The budget that will run Santa Rosa for the next year takes effect Wednesday, and it leans on savings and one-time money to put off the deeper cuts the city says are still coming.
The City Council adopted the $575.9 million spending plan for fiscal 2026-27 on a unanimous vote June 16. It eliminates 27 budgeted positions, counts on nearly $9.9 million in cost-cutting, and still pulls $7.6 million out of reserves to keep services running.
Most of the savings come out of the payroll. Cutting the 27 positions accounts for about $4.1 million, and among them are six single-role paramedic jobs on the city’s mobile crisis team — slots that had been paid for with one-time money that has now run out.

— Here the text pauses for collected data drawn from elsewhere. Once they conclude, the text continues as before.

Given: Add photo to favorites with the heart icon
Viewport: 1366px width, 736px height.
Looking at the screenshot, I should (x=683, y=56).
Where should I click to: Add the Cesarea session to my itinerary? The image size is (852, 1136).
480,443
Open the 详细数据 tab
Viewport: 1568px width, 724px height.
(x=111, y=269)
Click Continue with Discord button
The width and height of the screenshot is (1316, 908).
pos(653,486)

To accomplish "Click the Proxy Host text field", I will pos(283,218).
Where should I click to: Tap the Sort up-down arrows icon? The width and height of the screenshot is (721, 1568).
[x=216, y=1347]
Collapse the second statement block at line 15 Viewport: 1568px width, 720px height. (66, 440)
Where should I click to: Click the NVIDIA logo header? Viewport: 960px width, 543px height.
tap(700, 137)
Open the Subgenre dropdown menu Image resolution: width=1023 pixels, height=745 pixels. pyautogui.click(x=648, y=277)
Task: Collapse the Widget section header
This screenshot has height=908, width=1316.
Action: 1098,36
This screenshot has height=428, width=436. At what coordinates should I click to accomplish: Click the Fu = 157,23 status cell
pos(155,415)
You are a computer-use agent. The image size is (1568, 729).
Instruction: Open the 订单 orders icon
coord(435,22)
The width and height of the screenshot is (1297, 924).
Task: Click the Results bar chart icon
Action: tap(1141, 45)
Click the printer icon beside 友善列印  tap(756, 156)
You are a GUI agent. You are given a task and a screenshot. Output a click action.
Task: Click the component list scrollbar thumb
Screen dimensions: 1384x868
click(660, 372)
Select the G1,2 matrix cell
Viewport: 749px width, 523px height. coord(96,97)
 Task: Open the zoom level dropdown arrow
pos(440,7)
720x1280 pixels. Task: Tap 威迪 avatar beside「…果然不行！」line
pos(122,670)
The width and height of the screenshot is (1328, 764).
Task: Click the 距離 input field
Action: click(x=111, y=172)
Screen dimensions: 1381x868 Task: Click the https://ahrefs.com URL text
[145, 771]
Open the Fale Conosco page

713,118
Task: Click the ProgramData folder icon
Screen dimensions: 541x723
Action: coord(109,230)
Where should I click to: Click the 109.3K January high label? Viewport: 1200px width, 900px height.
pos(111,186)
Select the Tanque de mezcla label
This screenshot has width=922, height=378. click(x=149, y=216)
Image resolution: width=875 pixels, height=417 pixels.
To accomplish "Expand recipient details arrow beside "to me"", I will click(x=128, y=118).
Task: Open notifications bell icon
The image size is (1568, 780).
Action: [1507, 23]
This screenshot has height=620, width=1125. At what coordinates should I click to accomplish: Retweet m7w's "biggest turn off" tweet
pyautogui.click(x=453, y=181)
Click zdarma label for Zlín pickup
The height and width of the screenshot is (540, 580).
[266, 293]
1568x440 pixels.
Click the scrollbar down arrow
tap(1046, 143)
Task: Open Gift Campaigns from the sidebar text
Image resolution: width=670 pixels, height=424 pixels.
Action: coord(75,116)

The rest of the $9.9 million is a patchwork. The city restructured its pension debt through a CalPERS re-amortization it calls a “Fresh Start,” which frees up about $3.8 million. It eliminated vacant and grant-funded jobs, consolidated departments, financed fire equipment rather than buying it outright for roughly $1 million in savings, and added new charges, including credit-card convenience fees on planning and permit applications.
Even after all of that, a $7.6 million hole remains, and the city is filling it with reserves — the budget equivalent of paying this year’s bills with savings.
What the plan does not do is fix the underlying math. The general fund will carry 707 full-time positions, which the city notes is its 2010 staffing level — about 20% below the peak, even though Santa Rosa has added 12% more residents since then.
City officials are blunt that the relief is temporary. Without new revenue or further cuts, they project the deficit will grow to $9.8 million in 2027-28 and to $13.8 million or more by mid-2029. That gap could force 59 more position cuts as soon as the summer of 2027, reaching into police, fire and recreation.
To get ahead of it, the council is weighing whether to ask voters for new revenue on the November ballot. The clock is also running on an existing source: Measure Q, a sales tax worth about $25 million a year, expires March 31, 2031.
The council adopted the budget at its June 16 meeting at City Hall, 100 Santa Rosa Ave. The spending plan takes effect July 1.